What Would Your Investment Thesis Look Like?

Posted: April 30th, 2010 | Author: | Filed under: posts | Tags: , , | 1 Comment »

I’ve been thinking a lot about the venture capital industry lately. Many firms lay out an investment thesis that guides their investment activities and the type of deal flow that they’re looking for. This is then distilled into how the firm positions itself with regard to entrepreneurs. Union Square Ventures has a section of their site devoted to their focus and Foundry Group talks about their thematic approach to investing. First Round also explains their focus on their site. These are just a couple of good examples.

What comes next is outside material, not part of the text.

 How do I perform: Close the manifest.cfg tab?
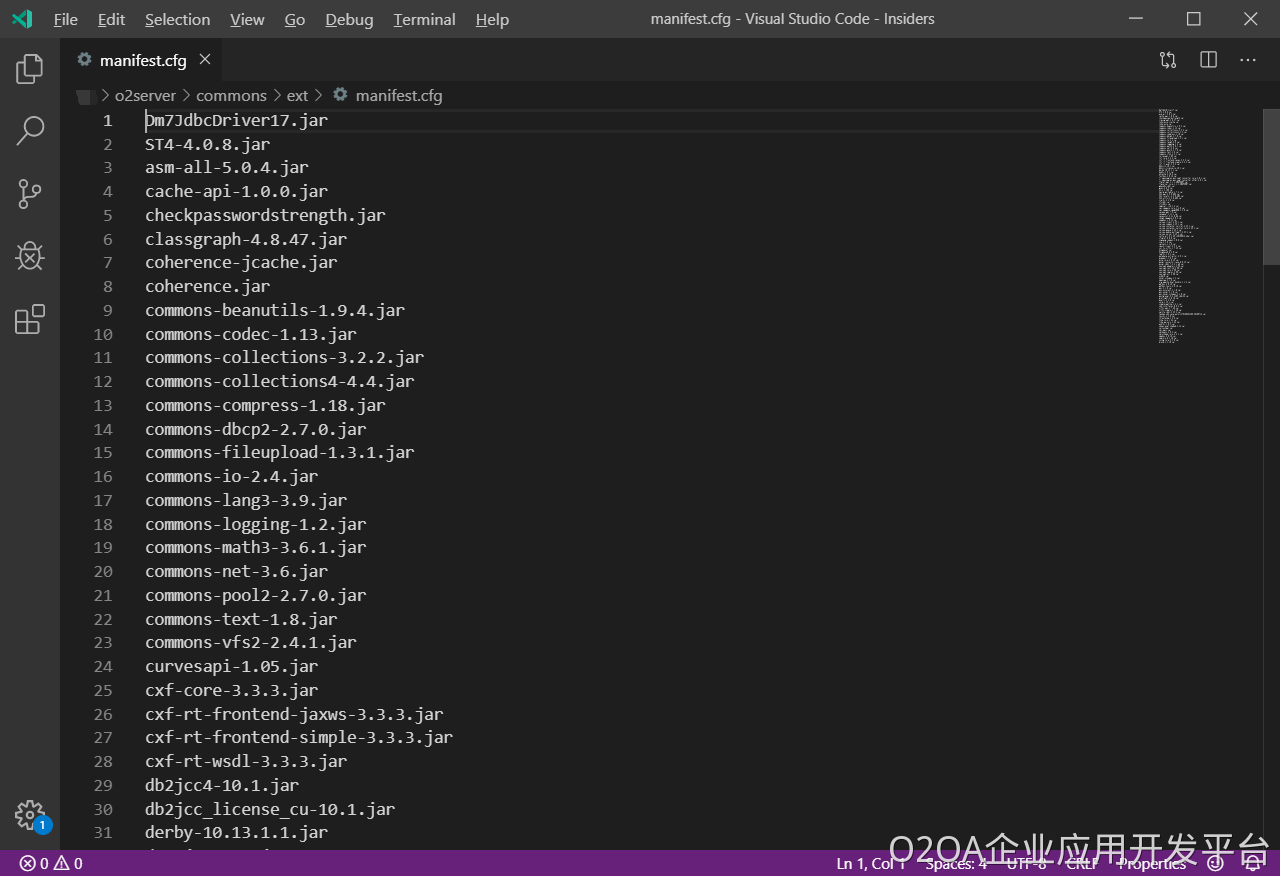[205, 60]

As I was thinking about venture capital, I started to ponder what types of opportunities I would put into my own investment thesis. I divided my thinking into two categories – “focus areas”, or large opportunities that I see near to mid-term in the marketplace, and “enhancers”, simply factors that create a competitive advantage for organizations. In my view, you can have a venture that addresses any of the focus areas, but if they don’t use the enhancers to their advantage, they are at risk of organizations that do.

I expect this to evolve, but with that to set the stage, some thoughts on what my investment thesis might look like.


Focus Areas

Data and the Cloud

    Organizations have a ton of data. Having been a data warehouse and business intelligence consultant, I saw first hand the value that organizations derived from being able to understand and measure their data. However, the current state is that it’s time consuming, expensive, and difficult to effectively slice into your data. Enter the cloud with its new models for computing. I see the confluence of growing data repositories and more effective cloud computing continuing to align and changing the way organizations drill into their data without complex IT solutions or obtuse analysis platforms. And no longer will it just be large organizations that can afford the enterprise systems and consultants that get to dig into their data – these platforms will level the playing field in business intelligence.

Rapid Development/Deployment via the Cloud

    Services like EngineYard Cloud (built on top of Amazon Web Services), Heroku, and AWS itself are changing the way products get developed and deployed. When I worked on startups in the past, much of the early part of the technology phase was setting up servers (remotely hosted) and installing software for version control, bug tracking, project management, etc. Then it all needs to be managed. For Three Screen Games, everything was a web service or cloud-based tool that we chained together. We used EngineYard Cloud for production and testing. Need to test a new release? Fire up a clone of the entire production environment, test the deploy and the change, and destroy it when you’re done. The end result is an extremely dynamic development team that reduces barriers to building higher quality products in less time. I see huge potential in continuing innovation in systems to ease the development and deployment of products using the cloud.

Mobile as a Content Creation Platform

    Mobile has certainly changed the way that people work, but for the most part, that innovation has been focused on the consumption of data, media, documents, etc. In general, mobile platforms lack optimization to be effective content creation platforms. I believe there is a large opportunity to provide optimized mobile content creation platforms. For businesses, the key implication is greater productivity. For ventures, one of the key implications will be that as soon as mobile has a demonstrated value beyond just content consumption, the corporate spending spigots will open wider, powering an even stronger mobile-centric ecosystem. At the same time, this will align with another growing trend – that employees will be increasingly making (and supporting) their own technology choices. Lots of opportunity for mobile content creation.

Personal Branding

    I believe a sea change is underway with regards to how organizations hire effectively. In certain spaces, the venerable resume has been fully supplanted by candidates’ online personal brands for hiring purposes. In the rest of the marketplace, this shift is coming. And for good reason – resumes don’t tell the whole story – an effective online presence opens so many doors to demonstrate not only your passion and interests, but your quality of work. In all, this transition is creating an opportunity for ventures that help both candidates and organizations take advantage of the new paradigm. Much of this still remains to be defined, but I’m passionate about startups that contribute to this shift by working to define/build out new aspects of it (i.e. privacy, etc.).


    The web has always about communication and is now increasingly about engaging interactions. Most of what gets branded as “social” on the web today still has a long way to go towards being truly social, though. Along with that, there are also markets that have yet to see fully baked social sites. We’ve been working on this at our startup, FanGamb, for sports fans, as an example. There’s a lot of valid concern over Facebook’s Open Graph plans, but whether it’s that particular initiative or something more evolved, companies will start to get social right. And will be rewarded for it.



  • User Experience – effective UX is a competitive advantage. FanGamb was lucky to have a fantastic UX expert work with us.
  • Seductive Interactions – optimizing for customer retention and engagement, not just conversions and pageviews. read this.
  • Gaming Dynamics – one of the interesting things about having worked in the gaming business is how applicable the principles and dynamics of games (that work in the game’s microcosm) are to other (non-game) business models.
  • Customer Development – there’s lots of talk about how important the principles of customer development are. Stellar implementation is rare.
  • Agile – like the above, many claim to be agile, though effective agile isn’t as common.